REQUIRED ACTION: Everything from the line with "You are a GUI" to the final line of the entries is to be set down exactly, except the pictures.

....................

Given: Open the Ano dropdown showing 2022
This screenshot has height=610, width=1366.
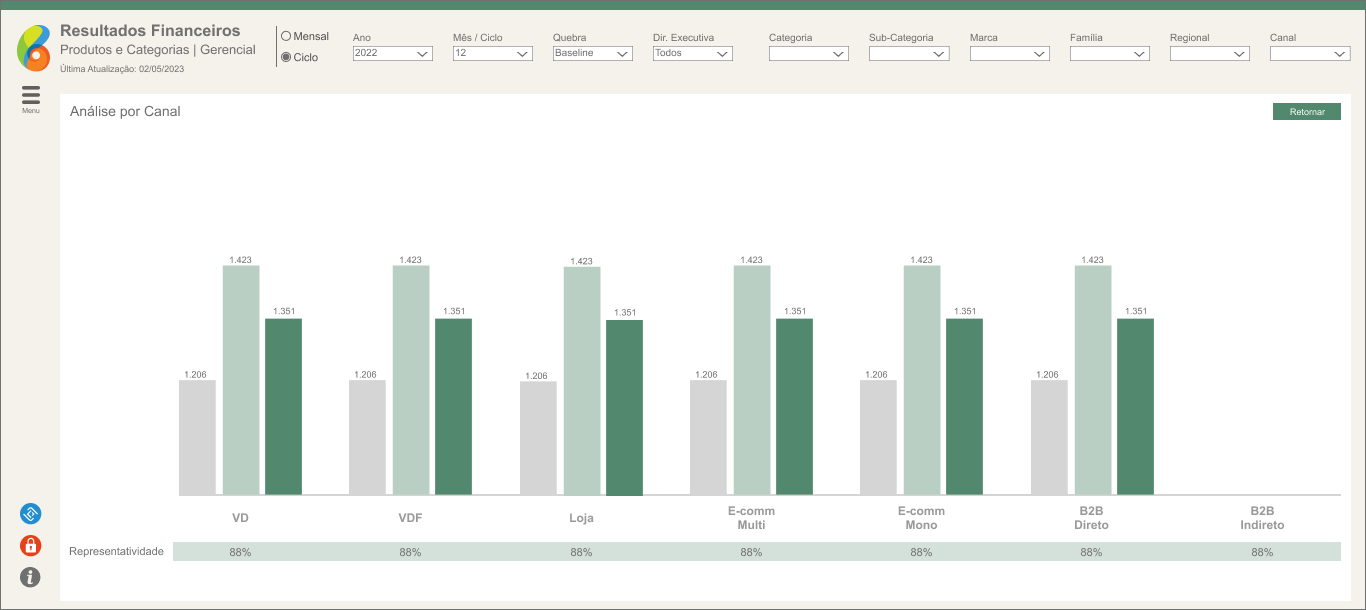Looking at the screenshot, I should click(x=392, y=54).
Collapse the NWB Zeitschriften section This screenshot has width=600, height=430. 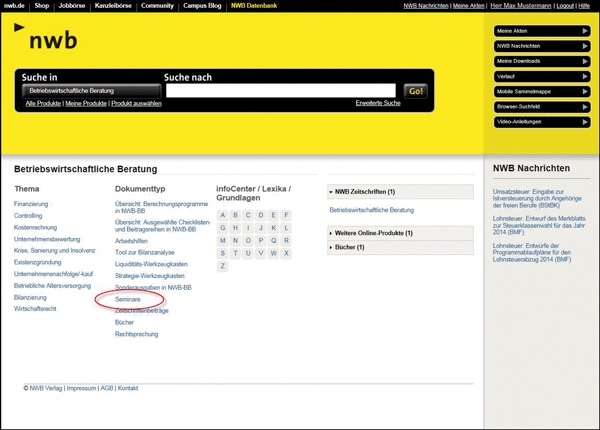[x=400, y=191]
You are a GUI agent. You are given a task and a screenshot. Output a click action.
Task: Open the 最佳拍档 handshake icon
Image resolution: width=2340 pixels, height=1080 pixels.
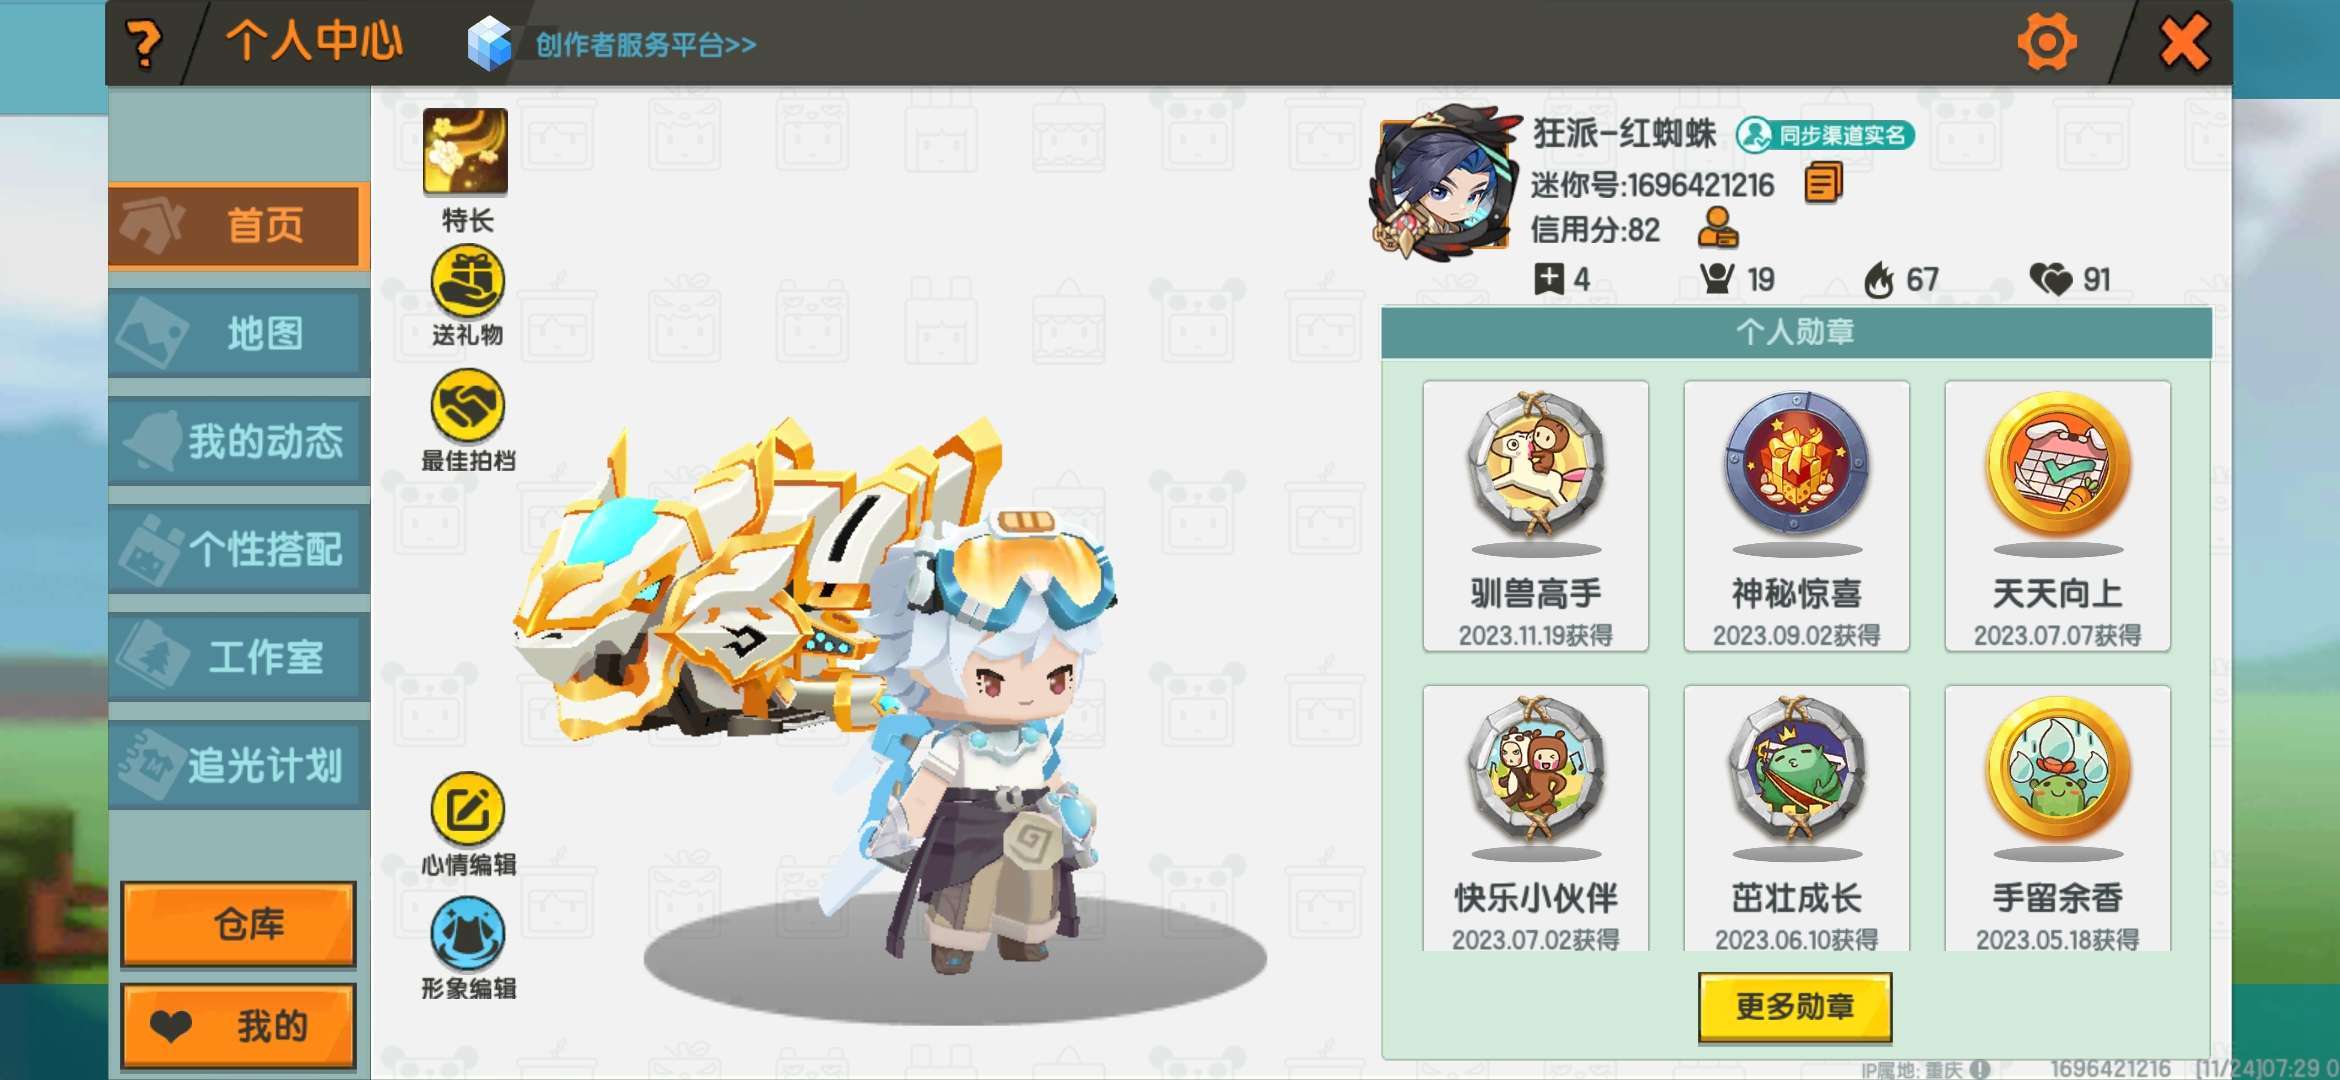pyautogui.click(x=467, y=406)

....................

RESPONSE TO THIS EXERCISE:
You are a GUI agent. You are given a task and a screenshot. Output a click action.
Task: Open the 最佳拍档 handshake icon
Image resolution: width=2340 pixels, height=1080 pixels.
pyautogui.click(x=467, y=406)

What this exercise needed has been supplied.